Here the beginnings of Convent Avenue are seen at West 127th where Morningside Avenue ends.
St. Joseph’s Convent, now the Queen of Peace Home on West 127th west of Morningside Avenue, isn’t the convent of Convent Avenue, as I had thought when walking the route in 2012.
It’s more likely connected with St. Joseph’s Church and neat parish house on West 125th and Morningside Avenue. The church and its parish go back to 1860; the first Corpus Christi procession was held at the church.
Roosevelt Triangle is located at West 125th Street (Martin Luther King Blvd.) and Morningside Avenue.

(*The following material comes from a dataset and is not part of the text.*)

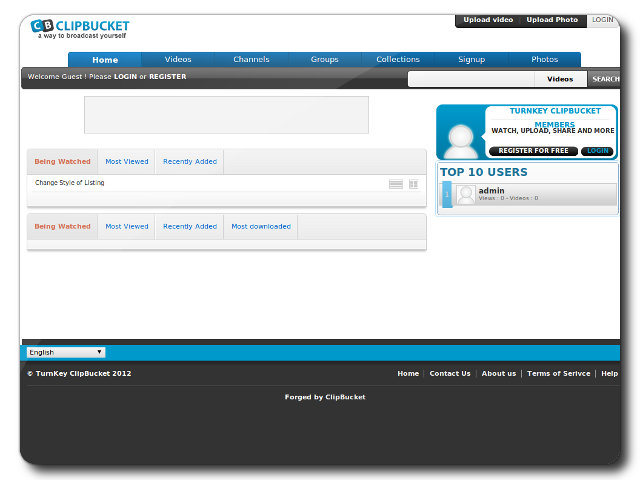640x480 pixels.
Task: Click the Register For Free button
Action: (x=533, y=151)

The bronze sculpture that now ornaments Roosevelt triangle was donated by the Peter Putnam-Mildred Andrews Fund in 1976. This abstract piece, constructed from welded bronze plate and known as the Harlem Hybrid, is the work of Richard Hunt. Hunt is an African American artist with an international reputation. He has produced a number of public sculptures, most in his native Chicago, in a career that has spanned over thirty years. In New York, Hunt has exhibited his work at the Museum of Modern Art and the Studio Museum of Harlem. Although Hunt’s work is purely abstract and usually executed in metal or discarded machine-made parts, admirers find consistent evocations of plant life and geological formations in his work. NYC Parks
To wind up the walk, I went south on Morningside Avenue, which is actually one of the shortest of Manhattan’s north-south avenues, running just 14 blocks from Manhattan Avenue and West 113th to West 127th and Convent, running along Morningside Park.

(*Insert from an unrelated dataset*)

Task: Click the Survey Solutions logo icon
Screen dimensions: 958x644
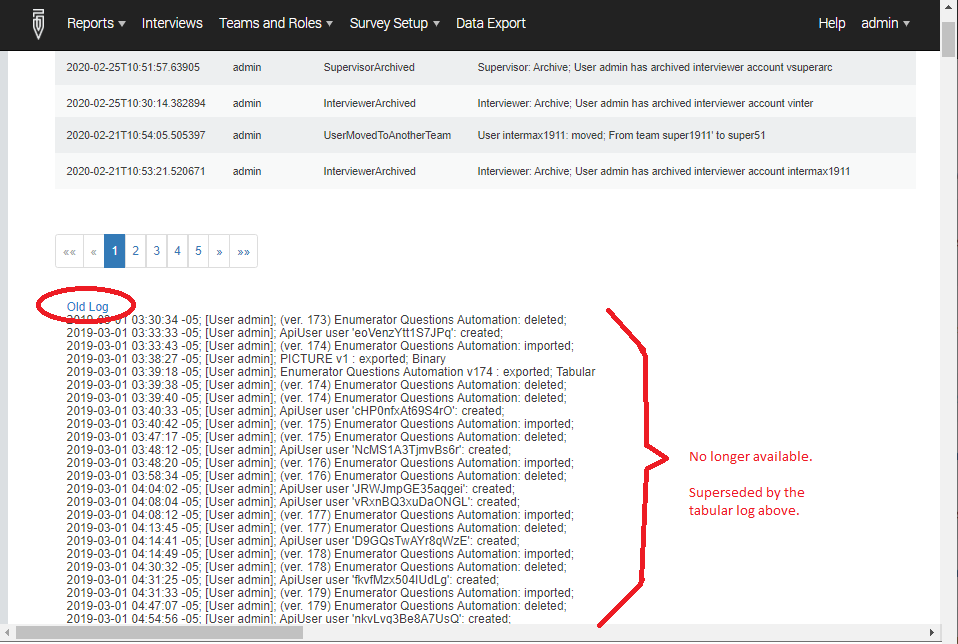Action: tap(38, 23)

If you look at the map, 30-acre Morningside Park can be seen as a northern fingerlike extension of Central Park, extending as it does from Cathedral Parkway (West 110th Street) to West 123rd Street roughly between Manhattan and Morningside Avenues and Morningside Drive. And, it was designed by Central Park architects Frederick Olmsted and Calvert Vaux, opening in 1887; Jacob Wrey Mould, who designed the carvings at Bethesda Terrace in Central Park, finished Olmsted and Vaux’ plan and designed the masonry wall along Morningside Drive. Located along a steep cliff, the park takes its name from the morning sun that illuminates the cliffs.
Here we find Frédéric-Auguste Bartholdi’s 1900 statue of George Washington and France’s Marquis de Lafayette. The statue is a copy of another one located in Paris; Batholdi, whose most famed work is Liberty Enlightening the World in New York Harbor, had likely executed the work in 1890 in honor of the two generals who had worked closely to secure American independence.
Manhattan Avenue (right) and Morningside. When you come to a fork in the road, as Yogi says, take it.